PURPOSE, LIFE AND GROWTH

What’s it all about Alfie?  Think that phrase came from a song.  I’ve certainly heard it from time to time as I’ve aged, or grown…

Have you ever thought about those two words?  Everyone ages, it’s inevitable.  But have we all grown?

I’ve been thinking about it over the last few days.  It was the topic of discussion in one of the books I read constantly, (yes, constantly, I’ll get to that later), ‘Change Your Paradygm, Change Your Life’, by Bob Proctor.  I’ve been on a massive period of growth just lately and it’s been exhausting. 

So, when yesterday, I was at the East Kent Ploughing Match with my wife and was just enjoying a moment of massive stillness watching the horse pairs doing their thing and celebrating the sun on my back, warm enough to be hot, but not enough to make me take my jacket off; and celebrating the countryside about me.  Beyond the hustle and bustle of the event, marquees, stands, stalls and farm machinery, the sounds of different tractors of all ages and styles, were Willow Woods where I have spent many a restoring hour wandering, the tops of the trees a rolling selection of differing curves of differing greens, and beyond that Telegraph Woods where I spend time with oak on a regular basis, and yes wandering too. Whilst behind me was Stoneheap Farm attached to the land on which I was standing.  It was almost as if time was standing still whilst I, still, was aging, but I hope I have been growing a great deal.

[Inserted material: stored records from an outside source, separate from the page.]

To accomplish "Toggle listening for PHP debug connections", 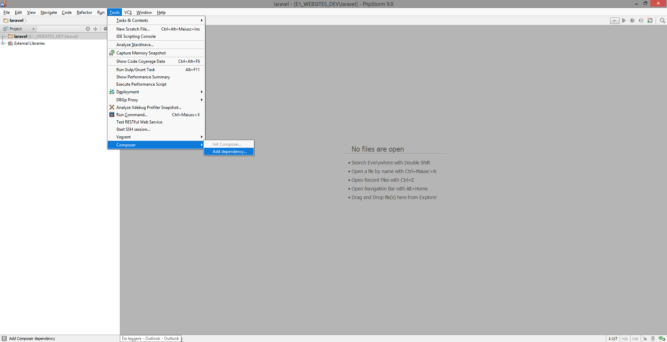I will click(650, 21).
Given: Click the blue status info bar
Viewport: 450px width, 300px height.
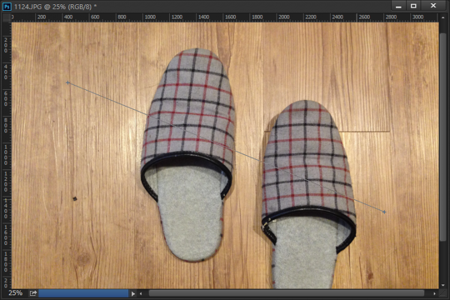Looking at the screenshot, I should (x=83, y=293).
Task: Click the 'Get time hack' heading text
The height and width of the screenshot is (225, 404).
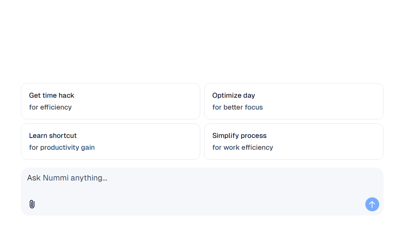Action: point(52,95)
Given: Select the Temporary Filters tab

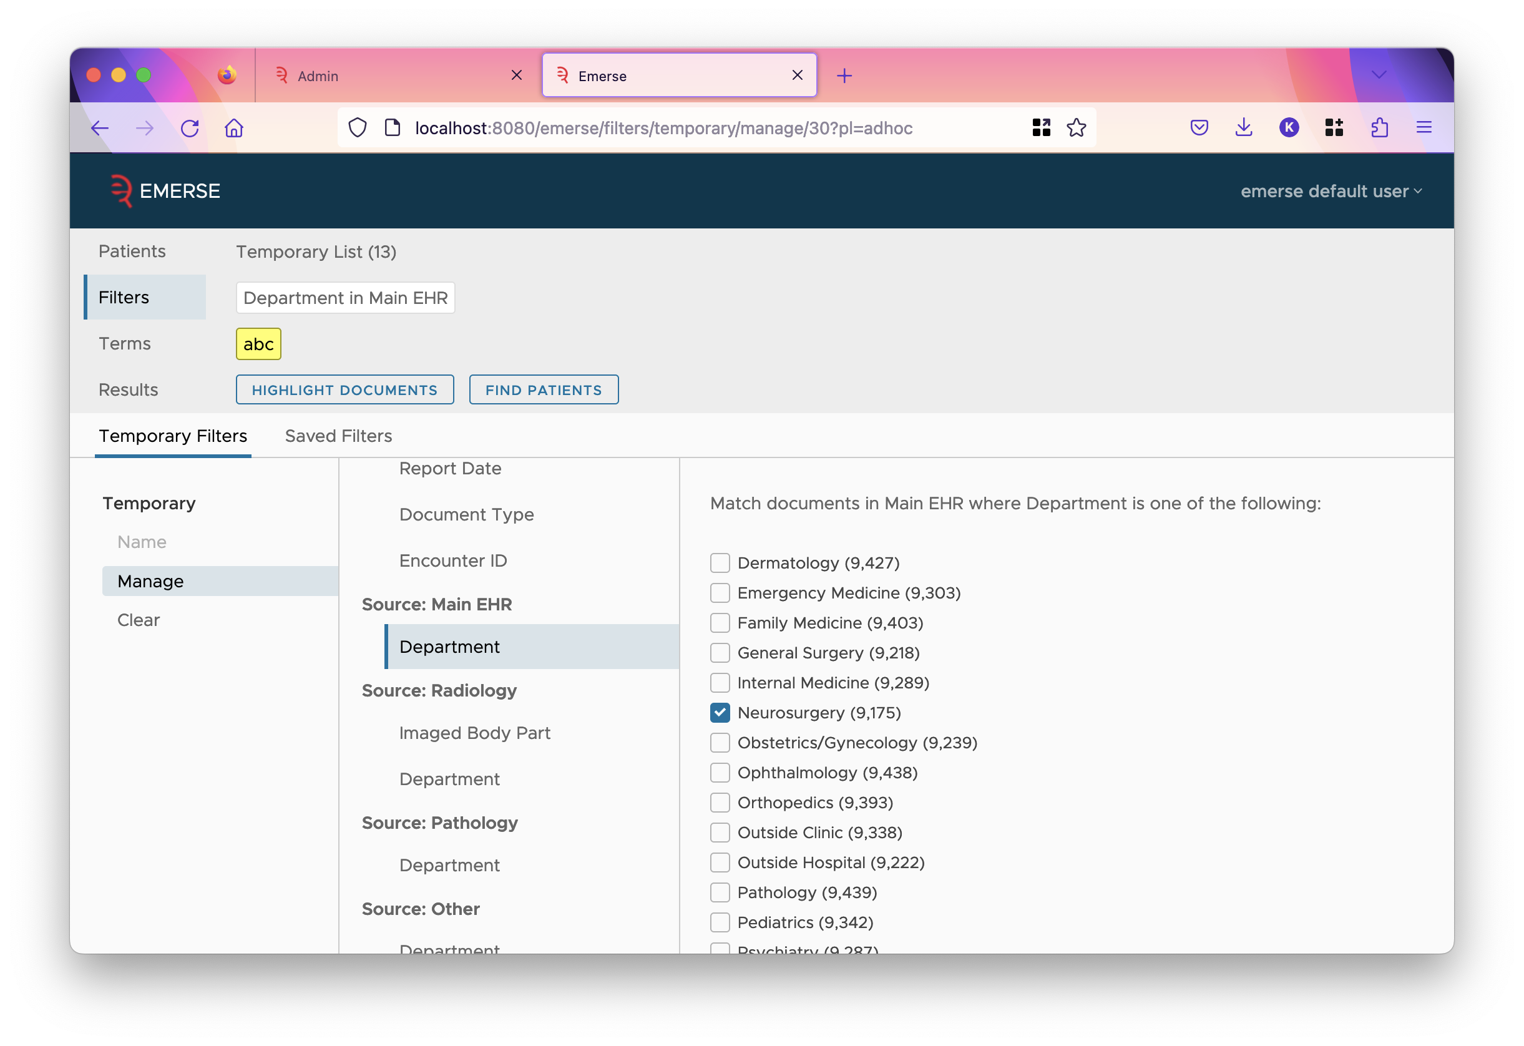Looking at the screenshot, I should point(172,437).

I cast my memory back to the summer and there is a significant point of note.  I was leading a ‘View Over the Wall Experience’.  In the photo (taken on that experience), I am sitting on a poplar tree.  A tree I know well.  It appears that I am sitting on a branch, and I am, but what appears to be the trunk is also a branch and this is significant.  The poplar has actually fallen over, most of its root ball is now vertical and separated from the earth.  The earth where poplar gets most of her nutrients, but there is enough of the root ball connected to allow tree to gain all she needs to grow, which is her primary purpose as a living entity.  Her trunk is no longer the primary stem, reaching for the sky to grow and support as much life as possible, however it does provide nutrients and water to those branches that now take on the role of trunk.  And there are five of them all standing proud above the fallen trunk.  The tree wants to live, and it wants to grow.  Despite having to weather the storm of what is effectively a major accident, poplar adjusts and adapts and looks for ways to live, to become more, expand and continue to grow.

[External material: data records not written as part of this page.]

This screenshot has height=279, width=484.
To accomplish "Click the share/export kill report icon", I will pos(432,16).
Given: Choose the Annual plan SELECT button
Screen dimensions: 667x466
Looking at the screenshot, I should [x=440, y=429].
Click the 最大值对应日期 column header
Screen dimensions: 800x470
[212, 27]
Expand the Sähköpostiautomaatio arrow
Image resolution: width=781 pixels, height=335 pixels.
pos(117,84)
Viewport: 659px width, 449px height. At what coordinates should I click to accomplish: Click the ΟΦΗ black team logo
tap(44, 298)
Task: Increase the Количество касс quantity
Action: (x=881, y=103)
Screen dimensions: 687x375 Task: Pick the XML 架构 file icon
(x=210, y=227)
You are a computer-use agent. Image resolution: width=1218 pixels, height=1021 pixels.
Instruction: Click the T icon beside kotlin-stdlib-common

If we are to learn from the world around us, then, what a message, what a most amazing message.  We just have a use our senses and engage in our world and one of the main purposes of life is clear.

Calmly and quietly, everything out there is living and growing.  Fox raising a family of cubs, midge laying thousands of eggs, and yes, poplar, even when she has fallen.  Fox will also learn from her experiences too.

Us, though, as humans have so many advantages over any other being that we share our planet with; we are sentient, hopefully.  We can reason, we have imagination, will, the power of creativity, and destruction, along with intuition and memory.  This gives us choices that nothing on this earth has the ability to make, at least not with the consideration that we can.

Surely then the best way to start and to grow is to spend time learning.  Learning in whatever way works best for us, whether that’s reading, listening to audiobooks, watching documentaries, going to lectures or whatever way works best for you.  Whilst that’s most important to learn, it’s even more important to, then, think about what you’ve learnt, and then after a suitable time of reflection actually implement change based on what you’ve learnt, or at least, consciously decide you don’t need to.  You may even then begin to think about how what you’ve read and learnt affects who and what you are and how that affects the choices you’ve made throughout your life. 

I’ve been doing that a lot just lately.  Some of the realisations I’ve made have been massive.  I think I’ve been unconsciously asleep for most of my life.  A lady who has known me, from a distance, for most of my life said recently, Simon was just someone who ‘drank and smoked a lot’.

I am not that man anymore.

Yesterday a lady messaged me to tell me she found my writings ‘inspirational’.  Hey…

A massive part of that transformation has been learning. I read, a lot.  Rarely fiction, I have no time for it.  I read about spirituality, psychology, philosophy, business and nature continually.  What’s amazing though is that we generally get two or three really useful nuggets from any book; the only way to really learn from a book is to read it over and over, and the book mentioned above is one of these.  I think I’m reading it for the fifth time at the moment and I only discovered it last year.  It is brilliant and I always seem to read the exact bit that I need at just that moment.  I read about 10 pages every day, along with 3 other books.

Am I growing? I hope so. Although, no one’s ever told me I’ve grown up.

Am I aging?  I regularly get told I look 10 years younger than I am.  Bizarre considering how I blotted out half my life, but I’ll take it.  Aging? of course.

Poplar, fox and midge age and grow as their lifestyles dictate. We have the power to vastly accelerate that growth for ourselves.  If we choose to.

And where do I go to think and restore?  Into the woods of course. 

Oak, I’m coming…

Simon Pollard.  Countryman and Modern Day Pagan.